§ Document
☆ ☆ ☆ ☆ ☆
Kazakh ties with the European Union are being successfully developed through the Baltics

  • 2011-05-04
  • By Linas Jegelevicius

The small Baltic state of Estonia was chosen by re-elected Kazakh President Nursultan Nazarbayev as the first foreign country for a state visit. He wound up his two-day state visit to Estonia on April 21. The visit has already prompted speculation over Kazakhstan’s attempts to expand its mutual collaboration with European countries. The Kazakh visit to Tallinn may be the last of the Kazakh-Baltic route so far, but definitely not the least - Lithuanian President Dalia Grybauskaite’s visit to

Astana, the Kazakh capital, took place in December last year.
It seems that Astana and Tallinn are eager to strengthen bilateral cooperation, expand joint industrial and hi-tech projects, and support bilateral humanitarian links. This could be briefly described as the outcome of President Nursultan Nazarbayev’s two-day state visit to Estonia on April 20-21.

President Nazarbayev’s visit in Estonia included talks with Estonian President Toomas Hendrik Ilves, Prime Minister Andrus Ansip, Riigikogu (Parliament) Speaker Ene Ergma, Mayor of Tallinn Edgar Savisaar, former President of Estonia Arnold Ruutel, as well as other senior officials.
☆ ☆ ☆ ☆ ☆
§ Supplied records
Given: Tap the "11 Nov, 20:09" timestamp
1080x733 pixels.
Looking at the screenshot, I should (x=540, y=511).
☆ ☆ ☆ ☆ ☆
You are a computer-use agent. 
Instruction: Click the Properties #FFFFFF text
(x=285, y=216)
☆ ☆ ☆ ☆ ☆
§ Prompt 1
Reproduce the article on Kazakh-Baltic ties word for word, everything from "It seems that" down to "other senior officials.".
§ Prompt 2
Answer these questions using the article on Kazakh-Baltic ties:
(a) On what date did Nazarbayev wind up his state visit to Estonia?
(b) When did Lithuanian President Dalia Grybauskaite's visit to Astana take place?
(c) Who is named as Speaker of the Riigikogu?
§ Prompt 3
Summarize the article on Kazakh-Baltic ties in two sentences.
The lines above stand apart from the article on Kazakh-Baltic ties.

§ Full answer 1
It seems that Astana and Tallinn are eager to strengthen bilateral cooperation, expand joint industrial and hi-tech projects, and support bilateral humanitarian links. This could be briefly described as the outcome of President Nursultan Nazarbayev’s two-day state visit to Estonia on April 20-21.

President Nazarbayev’s visit in Estonia included talks with Estonian President Toomas Hendrik Ilves, Prime Minister Andrus Ansip, Riigikogu (Parliament) Speaker Ene Ergma, Mayor of Tallinn Edgar Savisaar, former President of Estonia Arnold Ruutel, as well as other senior officials.

§ Full answer 2
(a) April 21
(b) December of the previous year
(c) Ene Ergma

§ Full answer 3
Re-elected Kazakh President Nursultan Nazarbayev chose Estonia as the first foreign country for a state visit, a two-day trip on April 20-21 that has prompted speculation over Kazakhstan's attempts to expand collaboration with European countries. Astana and Tallinn seem eager to strengthen bilateral cooperation, expand joint industrial and hi-tech projects, and support humanitarian links, and Nazarbayev held talks with Estonia's president, prime minister, parliament speaker and other senior officials.